Trending Headlines about Driven Brands
Here are the key news stories impacting Driven Brands this week:
- Positive Sentiment: Driven Brands beat Q1 expectations, reporting $0.30 in EPS versus the $0.25 consensus and revenue of $484.4 million above estimates, which supports the recent rebound in sentiment. Driven Brands Holdings Inc. Reports First Quarter 2026 Results
- Positive Sentiment: Take 5 Oil Change remains a bright spot, helping drive same-store sales growth, higher system-wide sales, and stronger EBITDA, while BTIG reaffirmed its buy rating and set a $17 price target, implying meaningful upside from current levels. BTIG Reaffirms Buy Rating on Driven Brands
- Neutral Sentiment: Management kept its overall outlook unchanged, which suggests the quarter was solid but not strong enough to prompt a more aggressive guidance raise. Driven Brands Tops Earnings Forecasts but Revenue Falls Short as Outlook Remains Unchanged (DRVN)
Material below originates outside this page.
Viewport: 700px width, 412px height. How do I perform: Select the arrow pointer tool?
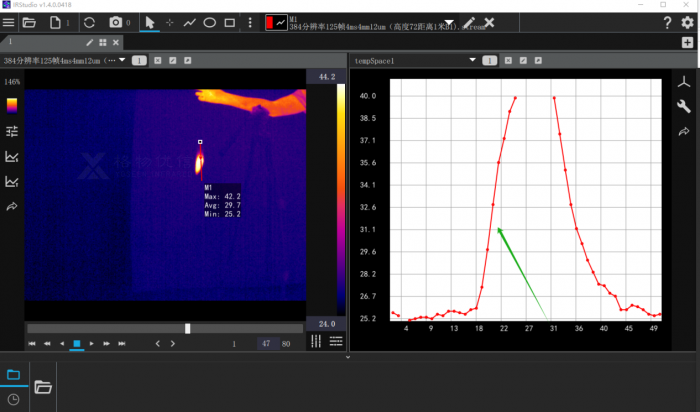150,22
- Neutral Sentiment: Analysts and earnings-call coverage highlighted ongoing deleveraging efforts and the company’s focus on Take 5 growth, but also noted softer traffic and a cautious second-quarter outlook. DRVN Q1 Earnings Call Keeps Focus on Take 5, Deleveraging
- Negative Sentiment: Despite the earnings beat, revenue still declined 6.2% year over year and bears remain focused on high leverage, margin pressure, customer churn, and inflation-sensitive demand, which may limit further upside. Driven Brands Looks Better, But I’m Not Ready To Buy
About Driven Brands
Driven Brands Holdings Inc (NASDAQ: DRVN) is a leading North American provider of automotive aftermarket services, operating through a network of franchised and company-owned locations. The company’s platform encompasses a diverse portfolio of car care and maintenance brands, including Meineke Car Care Centers, Maaco Collision Repair & Auto Painting, Take 5 Oil Change, and Carstar Collision Repair. Driven Brands delivers a full range of services from routine maintenance and oil changes to collision repair, paint protection, and vehicle customization.
Headquartered in Charlotte, North Carolina, Driven Brands serves both individual consumers and commercial clients across the United States and Canada.